Pastry Cream Superior (Cold Process)
Grams | Ounces | Ingredients |
---|---|---|
175g | 6.2oz | 5-Star Chef Pastry Select Pastry Cream Superior |
400g | 14.1oz | milk |
100g | 3.5oz | heavy cream |
Directions:
- Whisk 5-Star Chef Pastry Select Pastry Cream Superior (Cold Process) powder into cold milk until all powder is dissolved and mixture is uniform.
- Allow to set in refrigerator.
- Before use, hand whisk pastry cream to result in a smooth texture.
Buttercream
Grams | Ounces | Ingredients |
---|---|---|
425g | 15oz | meringue (recipe below) |
680g | 24oz | butter |
15g | 0.5oz | PreGel Vanilla Mexico Superior Traditional Paste |
Directions:
- Prepare meringue as per instructions below.
- Soften butter in a mixer using a paddle.
- Add butter to 15 ounces of meringue in small additions while mixing.
- Mix until evenly incorporated. Used as needed.
Buttercream Variations
- Strawberry Buttercream for Strawberry Shortcake Cupcake: Mix 28g of PreGel Fragolissima Arabeschi® (Whole Strawberries) to 250g of buttercream.
- Orange Buttercream for Blueberry Bliss Cupcake: Mix 15g (to taste) PreGel Orange Fortefrutto® to 250g of buttercream.
- Coconut Buttercream for Coconut Dream Cupcake: Mix 95g of PreGel Coconut Traditional Paste to 250g of buttercream.
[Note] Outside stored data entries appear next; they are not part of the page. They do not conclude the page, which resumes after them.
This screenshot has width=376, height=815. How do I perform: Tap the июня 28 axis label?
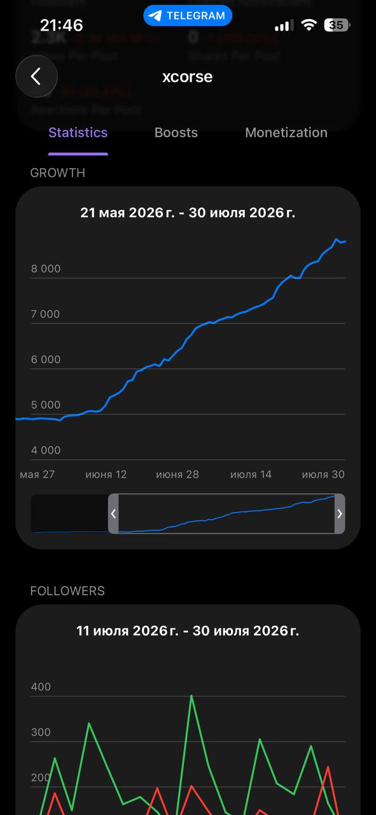178,474
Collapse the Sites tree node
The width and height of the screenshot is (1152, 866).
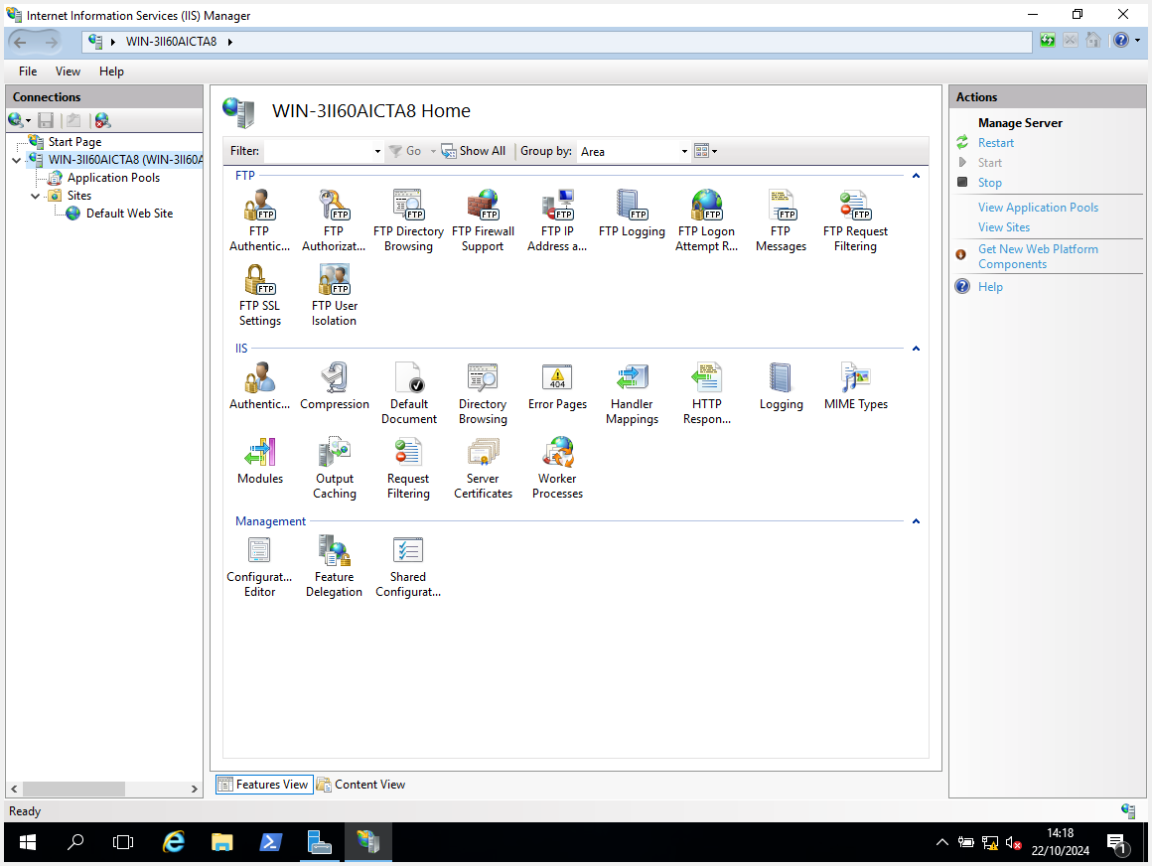(36, 196)
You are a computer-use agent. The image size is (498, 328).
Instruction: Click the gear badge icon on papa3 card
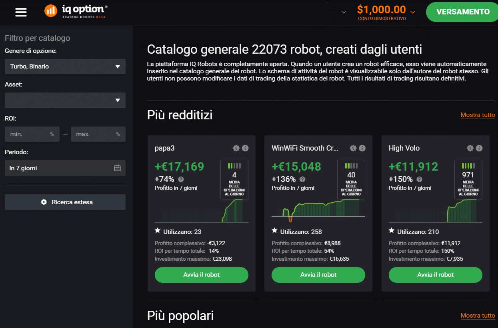pos(236,148)
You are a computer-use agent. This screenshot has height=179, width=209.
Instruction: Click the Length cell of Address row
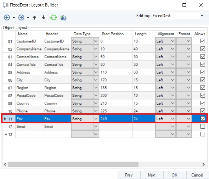[143, 72]
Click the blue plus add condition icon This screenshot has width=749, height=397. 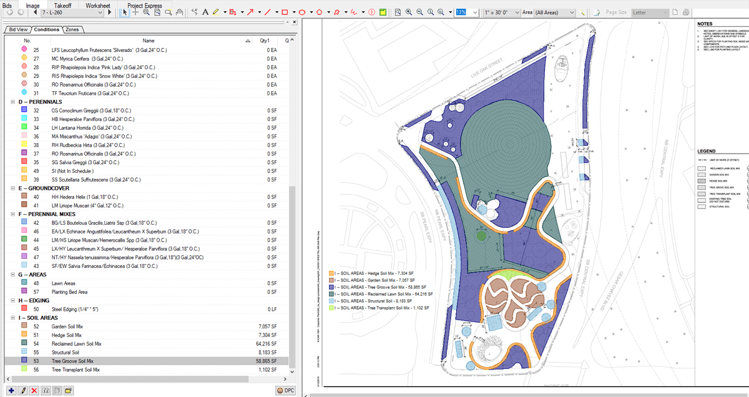11,390
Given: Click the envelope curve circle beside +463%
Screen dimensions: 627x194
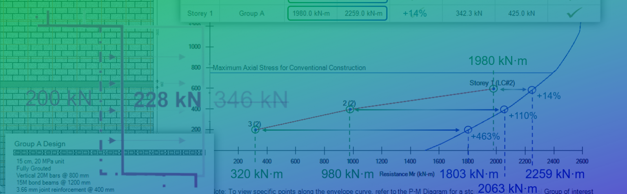Looking at the screenshot, I should 468,130.
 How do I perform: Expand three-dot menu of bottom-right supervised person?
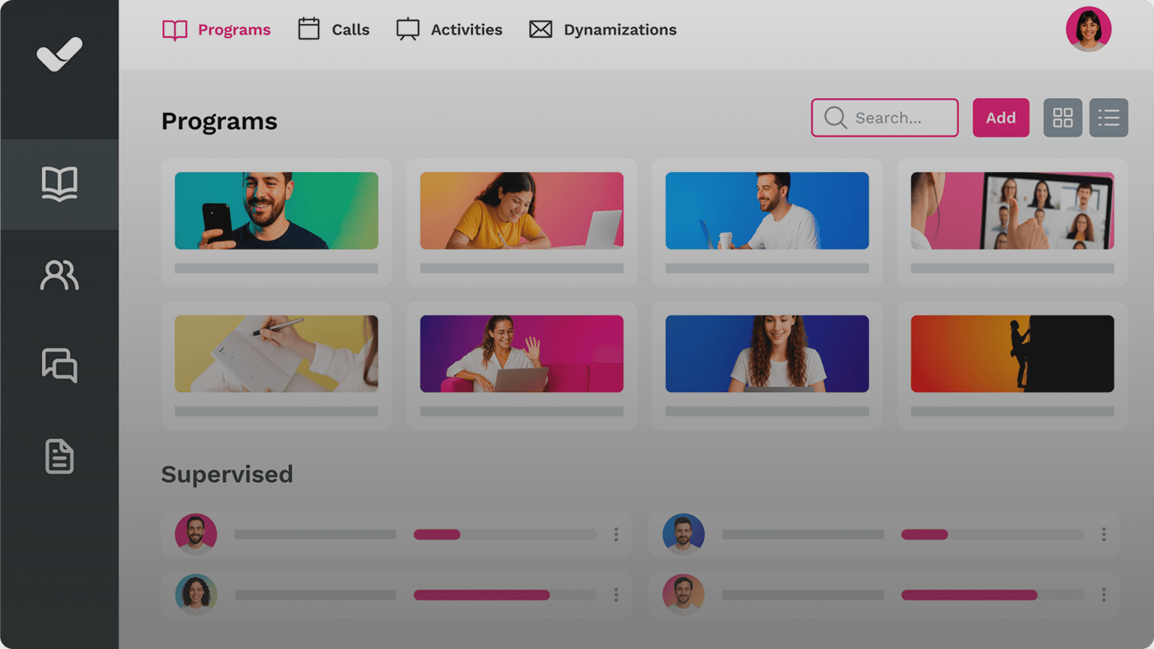pyautogui.click(x=1104, y=595)
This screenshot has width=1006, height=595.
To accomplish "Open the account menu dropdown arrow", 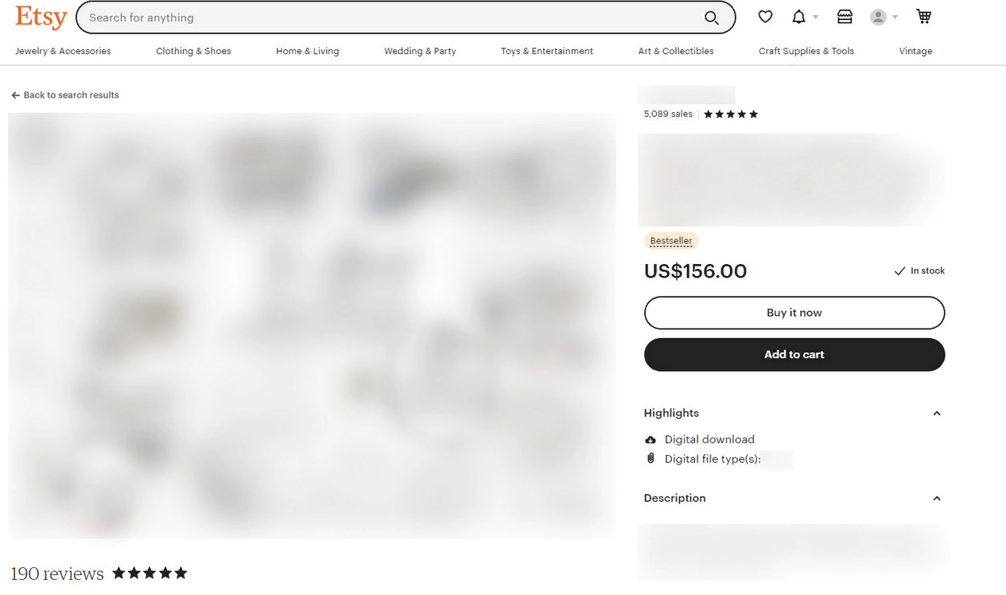I will (895, 18).
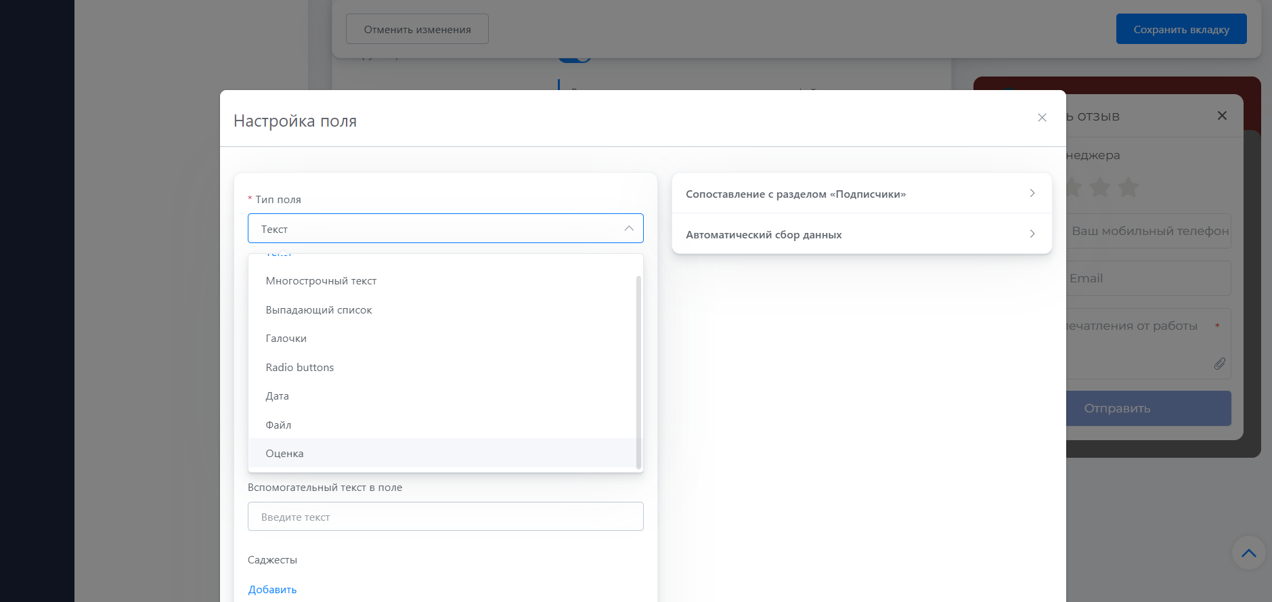Select the multiline text option

tap(321, 281)
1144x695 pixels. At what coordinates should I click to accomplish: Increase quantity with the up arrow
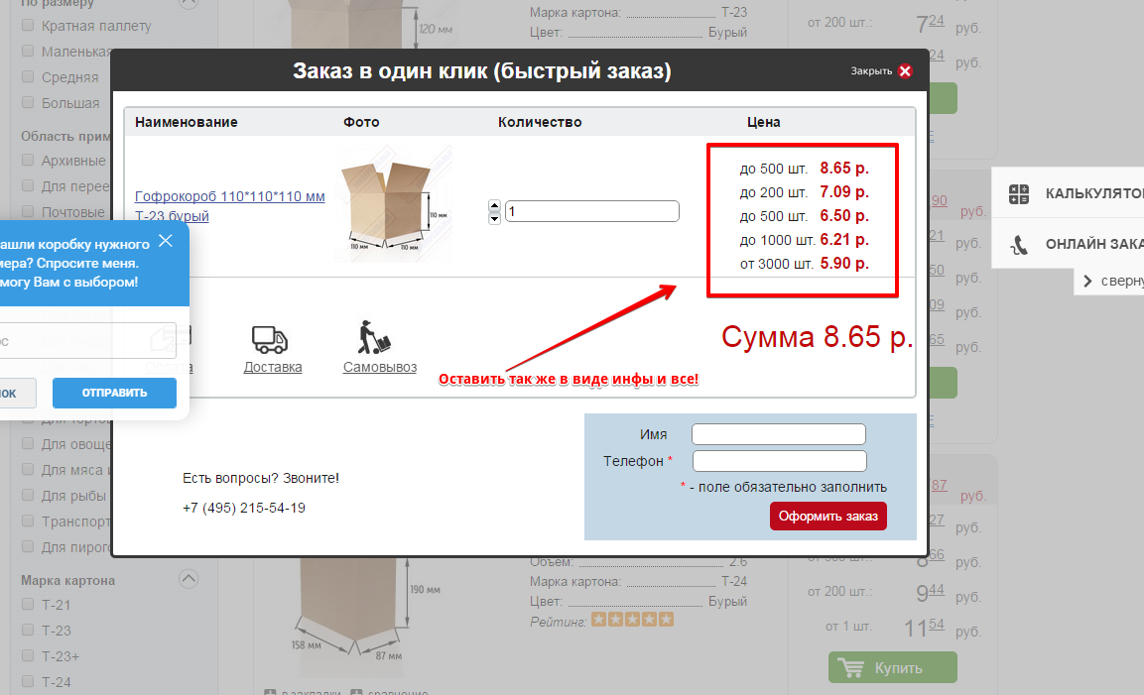494,205
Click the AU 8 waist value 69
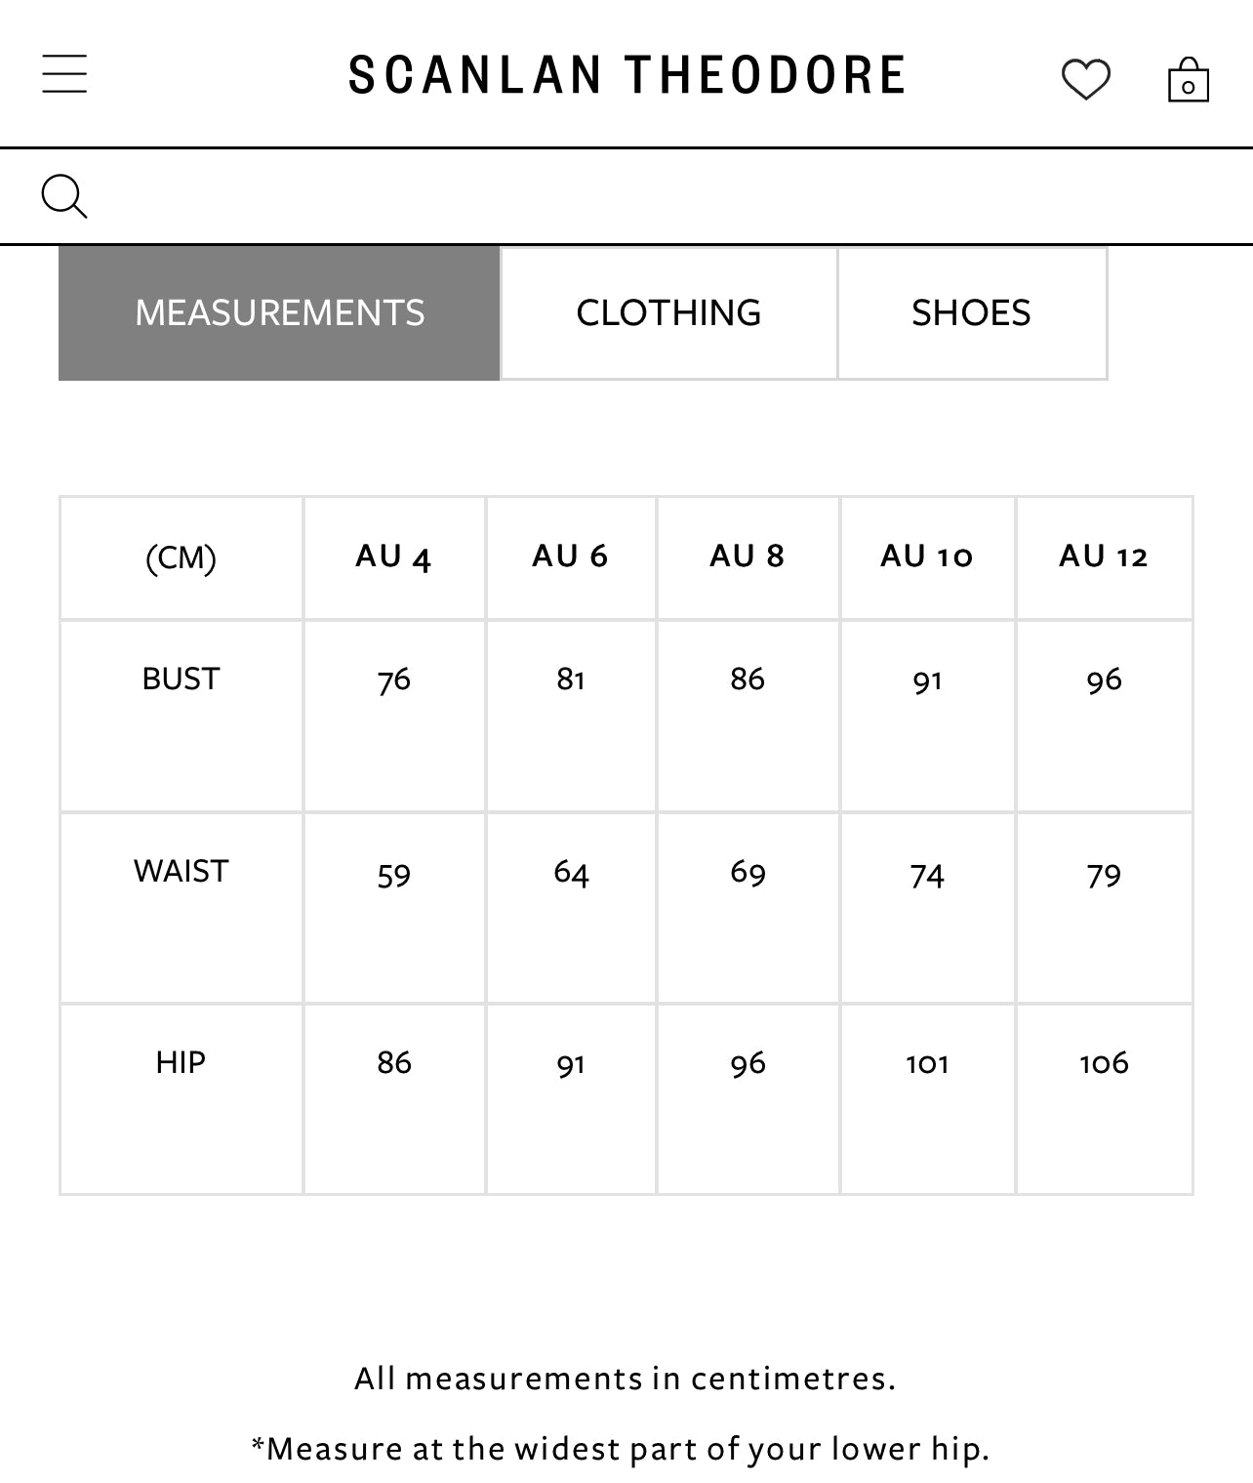Viewport: 1253px width, 1483px height. (748, 872)
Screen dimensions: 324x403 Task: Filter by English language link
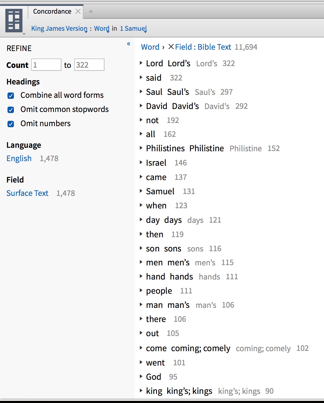(19, 158)
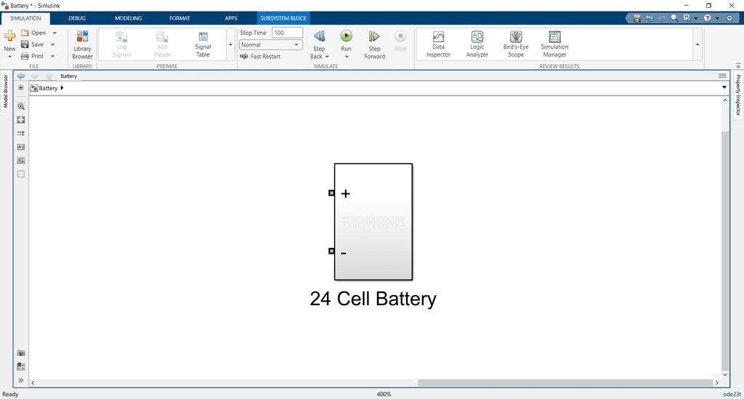Run the simulation with the green play button
This screenshot has height=399, width=744.
click(x=347, y=36)
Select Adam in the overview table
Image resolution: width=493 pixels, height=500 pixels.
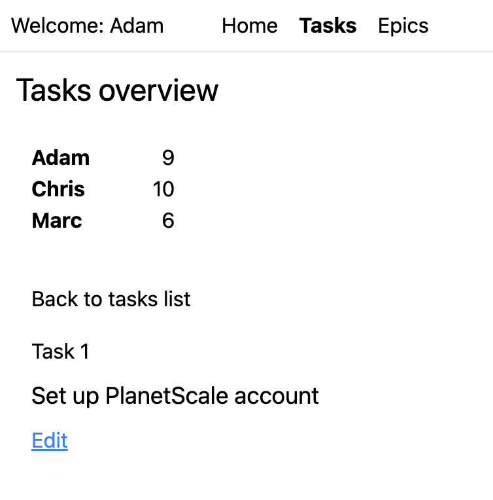point(60,158)
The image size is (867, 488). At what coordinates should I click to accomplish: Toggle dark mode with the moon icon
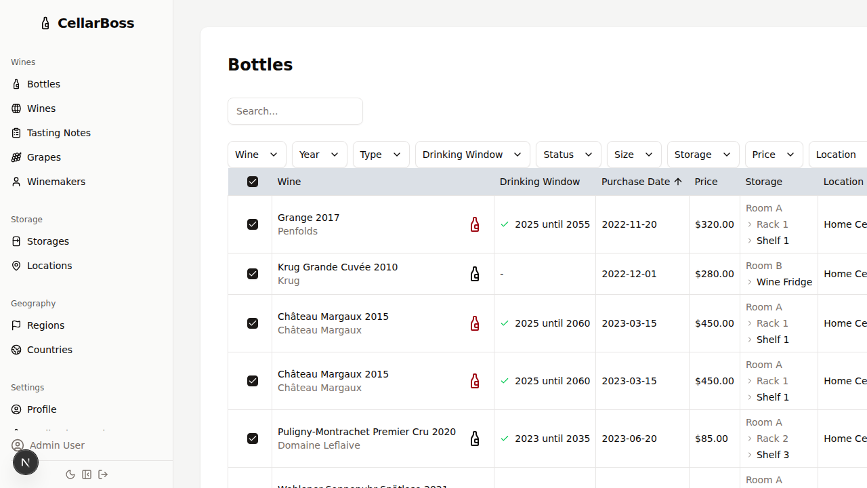pos(70,474)
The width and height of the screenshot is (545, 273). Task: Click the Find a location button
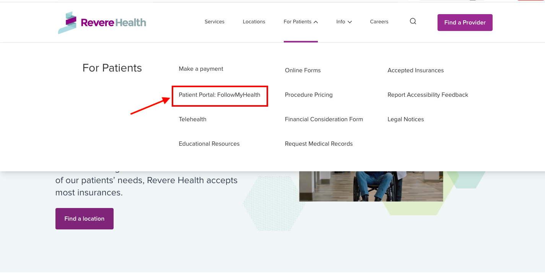click(x=84, y=218)
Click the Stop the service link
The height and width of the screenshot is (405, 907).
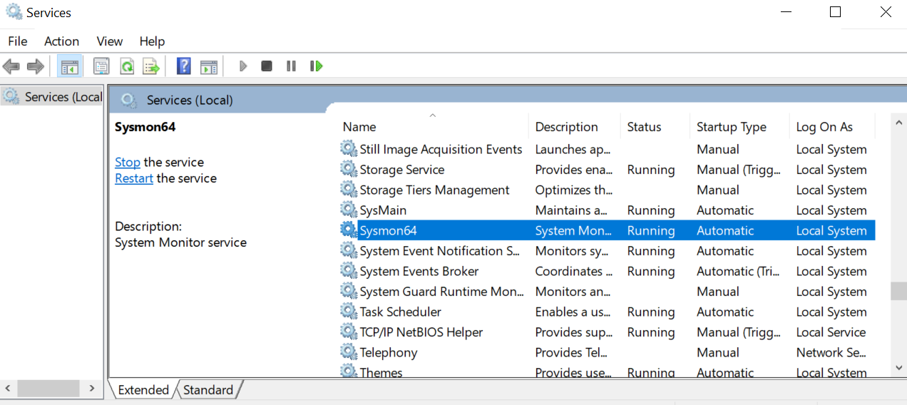[128, 163]
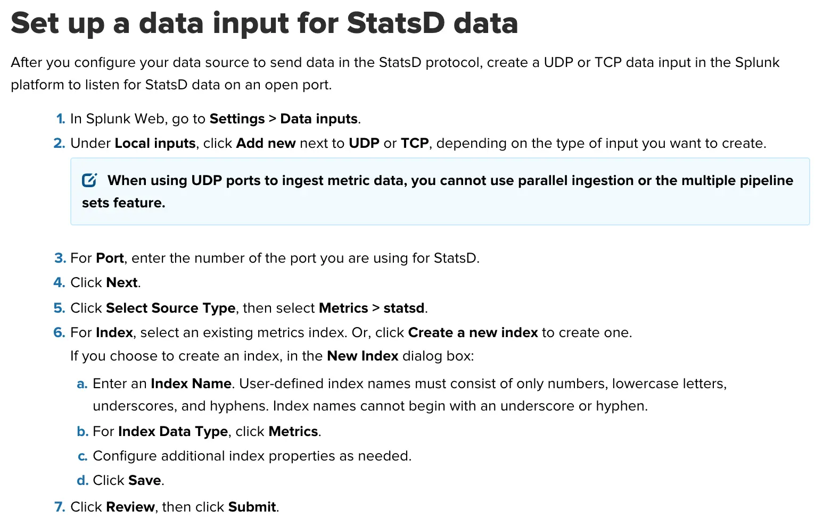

- Chocolate Buttercream for Boston Cream Pie Cupcake: Place 255g of PreGel Cacaopat Traditional Paste (Chocolate – Unsweet) in microwave to soften, then incorporate into 250g buttercream.
Meringue
Grams | Ounces | Ingredients |
---|---|---|
166g | 6oz | water |
266g | 9.4oz | sugar |
66g | 2.3oz | PreGel Albumissimo (Egg White Base) |
Directions:
- In a mixing bowl fitted with a whip attachment, add sugar and water.
- Whip until sugar is dissolved. Add PreGel Albumissimo (Egg White Base) and whip until stiff peaks are obtained.